Il y a toujours des cas d'exception dans le dossier médical, mais avec un intérêt particulier ici, c'est le fait que le volume de certains de ces crânes a été trouvé de deux fois celui d'un crâne normal, et avec lui une capacité cérébrale accrue, ce qui soulève la question évidente : Comment est-il possible d'augmenter la capacité du crâne et de cerveau chez un être humain, sauf si elle est causée par le génotype, et quel est l'effet sur ​​l'individu. ?

Dr Tschudi propose : " ... les physiologistes sont sans aucun doute dans l'erreur lorsqu'ils supposent (pour la dolichocéphalie) que cette race péruvienne est exclusivement artificielle. Cette hypothèse repose sur des motifs insuffisants. Ses auteurs ont pu faire leurs observations uniquement sur des crânes d'adultes... (Toutefois) deux momies d'enfants (analysées en Angleterre)... ont appartenu à la tribu des Aymaraes. Les deux crânes (Tous deux de rares enfants vieux d'un an), avaient à tous les égards la même forme que ceux des adultes. Nous avons observé le même fait dans de nombreuses momies d'enfants en bas âge... "

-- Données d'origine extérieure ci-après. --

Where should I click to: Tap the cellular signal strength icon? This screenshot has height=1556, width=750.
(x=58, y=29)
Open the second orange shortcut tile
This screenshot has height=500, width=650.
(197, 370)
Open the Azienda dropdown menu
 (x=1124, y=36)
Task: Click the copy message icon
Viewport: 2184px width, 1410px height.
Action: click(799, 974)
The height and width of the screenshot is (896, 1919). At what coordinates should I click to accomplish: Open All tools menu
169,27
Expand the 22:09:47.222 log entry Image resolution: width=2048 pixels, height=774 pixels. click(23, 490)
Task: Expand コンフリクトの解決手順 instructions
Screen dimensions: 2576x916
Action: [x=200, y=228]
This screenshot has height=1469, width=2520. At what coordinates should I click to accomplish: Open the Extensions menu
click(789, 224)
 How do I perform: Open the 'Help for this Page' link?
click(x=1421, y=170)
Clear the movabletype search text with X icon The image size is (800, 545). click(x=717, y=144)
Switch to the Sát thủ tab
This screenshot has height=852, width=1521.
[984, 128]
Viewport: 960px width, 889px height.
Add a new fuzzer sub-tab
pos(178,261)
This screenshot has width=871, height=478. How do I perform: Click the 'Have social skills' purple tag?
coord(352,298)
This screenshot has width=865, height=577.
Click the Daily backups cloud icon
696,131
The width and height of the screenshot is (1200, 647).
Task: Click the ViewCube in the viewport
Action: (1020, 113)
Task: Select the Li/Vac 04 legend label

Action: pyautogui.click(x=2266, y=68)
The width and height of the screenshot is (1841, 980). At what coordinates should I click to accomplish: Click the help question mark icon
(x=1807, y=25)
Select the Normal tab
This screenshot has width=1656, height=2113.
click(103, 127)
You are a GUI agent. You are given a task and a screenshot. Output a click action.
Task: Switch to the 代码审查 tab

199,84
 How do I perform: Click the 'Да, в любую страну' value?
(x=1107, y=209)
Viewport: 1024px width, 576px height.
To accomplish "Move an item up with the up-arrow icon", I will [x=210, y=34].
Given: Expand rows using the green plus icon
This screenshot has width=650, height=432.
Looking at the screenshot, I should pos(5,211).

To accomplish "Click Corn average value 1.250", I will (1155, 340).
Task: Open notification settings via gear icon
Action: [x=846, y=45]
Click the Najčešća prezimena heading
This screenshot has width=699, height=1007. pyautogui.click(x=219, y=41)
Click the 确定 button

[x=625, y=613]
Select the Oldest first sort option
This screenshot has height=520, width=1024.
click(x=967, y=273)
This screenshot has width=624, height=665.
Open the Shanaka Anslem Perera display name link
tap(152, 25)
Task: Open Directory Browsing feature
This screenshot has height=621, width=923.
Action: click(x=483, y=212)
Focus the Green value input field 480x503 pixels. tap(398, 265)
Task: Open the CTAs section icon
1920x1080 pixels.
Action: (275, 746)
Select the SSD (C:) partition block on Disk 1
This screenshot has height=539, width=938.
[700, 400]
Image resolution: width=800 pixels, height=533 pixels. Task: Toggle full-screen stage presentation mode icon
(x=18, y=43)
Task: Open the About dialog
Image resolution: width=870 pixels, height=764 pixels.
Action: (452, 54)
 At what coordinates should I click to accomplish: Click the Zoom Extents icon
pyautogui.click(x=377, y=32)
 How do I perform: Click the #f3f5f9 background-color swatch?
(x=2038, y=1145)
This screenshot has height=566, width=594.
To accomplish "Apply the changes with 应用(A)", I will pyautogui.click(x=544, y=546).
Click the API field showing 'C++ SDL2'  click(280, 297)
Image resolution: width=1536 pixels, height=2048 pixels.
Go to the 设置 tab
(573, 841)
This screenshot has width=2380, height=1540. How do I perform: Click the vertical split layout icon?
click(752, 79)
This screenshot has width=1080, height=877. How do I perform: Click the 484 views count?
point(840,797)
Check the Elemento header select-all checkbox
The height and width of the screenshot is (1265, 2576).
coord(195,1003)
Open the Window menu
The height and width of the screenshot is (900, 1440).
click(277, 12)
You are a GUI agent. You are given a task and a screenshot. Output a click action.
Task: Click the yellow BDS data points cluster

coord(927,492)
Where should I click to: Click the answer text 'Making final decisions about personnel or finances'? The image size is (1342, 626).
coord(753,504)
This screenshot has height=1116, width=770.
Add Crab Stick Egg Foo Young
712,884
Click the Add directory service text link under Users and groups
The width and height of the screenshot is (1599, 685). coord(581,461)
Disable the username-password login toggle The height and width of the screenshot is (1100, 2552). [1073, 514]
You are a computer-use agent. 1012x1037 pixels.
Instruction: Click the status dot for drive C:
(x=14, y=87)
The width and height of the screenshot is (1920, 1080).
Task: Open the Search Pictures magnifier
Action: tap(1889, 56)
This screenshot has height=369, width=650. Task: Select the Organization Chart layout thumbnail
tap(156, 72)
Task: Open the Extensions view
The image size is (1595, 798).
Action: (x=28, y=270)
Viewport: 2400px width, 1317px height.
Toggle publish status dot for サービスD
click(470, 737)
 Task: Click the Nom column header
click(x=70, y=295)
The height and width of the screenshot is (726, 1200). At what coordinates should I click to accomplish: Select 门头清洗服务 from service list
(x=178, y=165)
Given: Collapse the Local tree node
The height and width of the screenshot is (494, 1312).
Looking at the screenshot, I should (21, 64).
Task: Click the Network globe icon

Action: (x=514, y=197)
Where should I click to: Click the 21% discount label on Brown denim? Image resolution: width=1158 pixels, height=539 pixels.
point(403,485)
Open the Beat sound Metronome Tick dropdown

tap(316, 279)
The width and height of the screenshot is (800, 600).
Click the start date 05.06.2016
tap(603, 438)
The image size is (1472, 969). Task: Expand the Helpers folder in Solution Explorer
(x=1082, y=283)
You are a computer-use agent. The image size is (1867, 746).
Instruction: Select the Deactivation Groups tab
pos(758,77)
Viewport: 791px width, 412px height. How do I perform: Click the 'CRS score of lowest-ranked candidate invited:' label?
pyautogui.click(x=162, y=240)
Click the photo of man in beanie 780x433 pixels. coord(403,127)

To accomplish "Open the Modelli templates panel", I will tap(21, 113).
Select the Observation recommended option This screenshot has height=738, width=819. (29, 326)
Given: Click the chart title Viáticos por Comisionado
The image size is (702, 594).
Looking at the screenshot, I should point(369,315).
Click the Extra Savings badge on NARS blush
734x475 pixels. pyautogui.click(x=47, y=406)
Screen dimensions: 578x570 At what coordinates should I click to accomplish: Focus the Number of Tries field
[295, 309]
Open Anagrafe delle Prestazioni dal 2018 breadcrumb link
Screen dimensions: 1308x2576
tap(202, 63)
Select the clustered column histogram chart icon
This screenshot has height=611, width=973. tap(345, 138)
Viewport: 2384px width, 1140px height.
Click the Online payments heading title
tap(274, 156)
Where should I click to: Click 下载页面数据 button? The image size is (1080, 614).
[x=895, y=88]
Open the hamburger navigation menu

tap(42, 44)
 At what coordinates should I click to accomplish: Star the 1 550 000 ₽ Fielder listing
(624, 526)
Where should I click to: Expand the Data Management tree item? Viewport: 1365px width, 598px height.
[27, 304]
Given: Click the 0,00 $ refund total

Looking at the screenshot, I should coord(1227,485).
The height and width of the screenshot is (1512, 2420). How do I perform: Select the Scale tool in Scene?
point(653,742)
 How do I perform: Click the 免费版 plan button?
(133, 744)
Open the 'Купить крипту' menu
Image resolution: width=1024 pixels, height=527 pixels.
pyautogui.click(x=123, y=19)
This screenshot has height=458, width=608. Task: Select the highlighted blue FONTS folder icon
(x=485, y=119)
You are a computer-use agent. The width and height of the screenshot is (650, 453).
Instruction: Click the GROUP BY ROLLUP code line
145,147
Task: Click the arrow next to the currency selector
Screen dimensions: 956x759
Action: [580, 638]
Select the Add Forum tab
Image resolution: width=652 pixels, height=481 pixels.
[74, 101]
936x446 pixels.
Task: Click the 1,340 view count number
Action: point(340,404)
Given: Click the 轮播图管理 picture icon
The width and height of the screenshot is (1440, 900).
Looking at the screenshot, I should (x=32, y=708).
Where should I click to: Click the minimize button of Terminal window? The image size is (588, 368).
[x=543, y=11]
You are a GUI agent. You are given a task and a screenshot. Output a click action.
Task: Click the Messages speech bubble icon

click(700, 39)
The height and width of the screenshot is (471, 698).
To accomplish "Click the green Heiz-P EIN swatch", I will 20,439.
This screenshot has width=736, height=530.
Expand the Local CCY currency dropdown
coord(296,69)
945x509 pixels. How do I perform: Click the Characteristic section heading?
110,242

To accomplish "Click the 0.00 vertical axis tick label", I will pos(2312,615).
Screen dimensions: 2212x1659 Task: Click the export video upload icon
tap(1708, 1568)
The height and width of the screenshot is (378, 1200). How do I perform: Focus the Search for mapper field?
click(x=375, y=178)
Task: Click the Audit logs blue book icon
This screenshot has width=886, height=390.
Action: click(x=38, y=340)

Paracas est une péninsule désertique située dans la province de Pisco dans la région de l'Inca, sur la côte sud du Pérou.
C'est ici qu'un archéologue péruvien, Julio Tello, a fait une découverte étonnante en 1928 – un cimetière contenant des tombes remplies avec les restes de personnes avec des crânes allongés - une des découvertes les plus complexes et importantes trouvées n'importe où dans le monde.